I was thinking about taking pictures of my grandmother for a longer while before I went and took these over my Christmas holiday.
I had a wish to make pictures of her as soon as possible, because she is in a respectable age and you never know when something might happen and after that there would be no possibility in taking them, ever.... But it never is easy to go to her's and just take the camera out and take the pictures. The brief about documentary and the desire for good pictures was strong enough force for me to go and see her one day.
I think I have got some quite successful portraits of her, but I never engaged myself much enough to achieve what I actually was aiming for and was expecting.
I found this being a prefect exercise about how much time we have to spend with one to make the person comfortable and loose the mask we all put up in front of a camera.
I never thought that far, till a teacher pointed out that I have to spend twice as much time or even more to reveal someone who's portrait is stronger likeness to the person I know and see when I visit home.
Only now I understand that photography is quite a psychological engaging and interaction between the artist, sitter and the magic moment of camera in between. And that you must be emotionally strong yourself and you have to be ready to be under so much pressure till you will be able to get the right moment that sometimes it takes more than one go, like in my case.

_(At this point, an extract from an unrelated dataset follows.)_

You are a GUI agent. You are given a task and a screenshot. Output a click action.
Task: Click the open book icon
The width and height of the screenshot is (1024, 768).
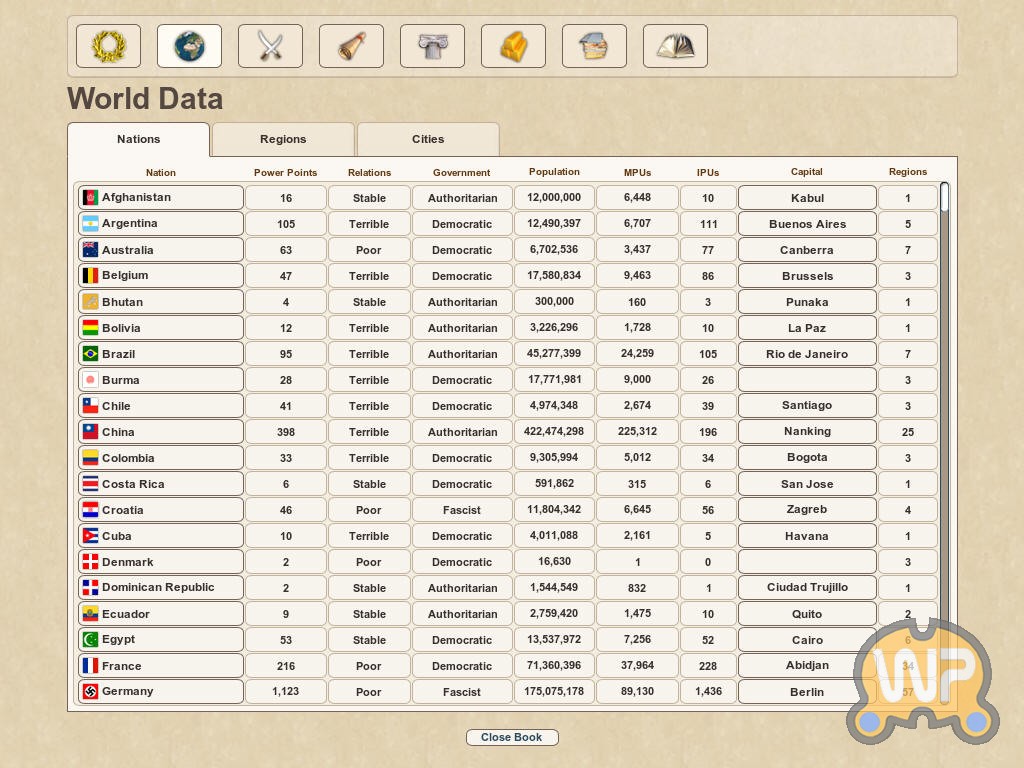(x=675, y=46)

I was somehow inspired by Bert Teunissen and his "Domestic Landscapes" where he takes pictures of houses and their inhabitants. I find his pictures have a calming quality and the older people look like wise man with their experience and knowledge. But in my pictures I didn't want to show the house that is built around the light and the people in it. It was more about my anger towards my grandmother and I wanted to use photography as my anger management tool and revenge.
I never handled stressful situations well and this wasn't an exception. I never spent long enough time to expose her bitterness towards me and the world. I am on my way there in some images.
I desire to catch more loneliness and sadness, more solitude and bitterness even if it makes me somehow a bad person to put an old women-my grandmother- through that kind of emotions.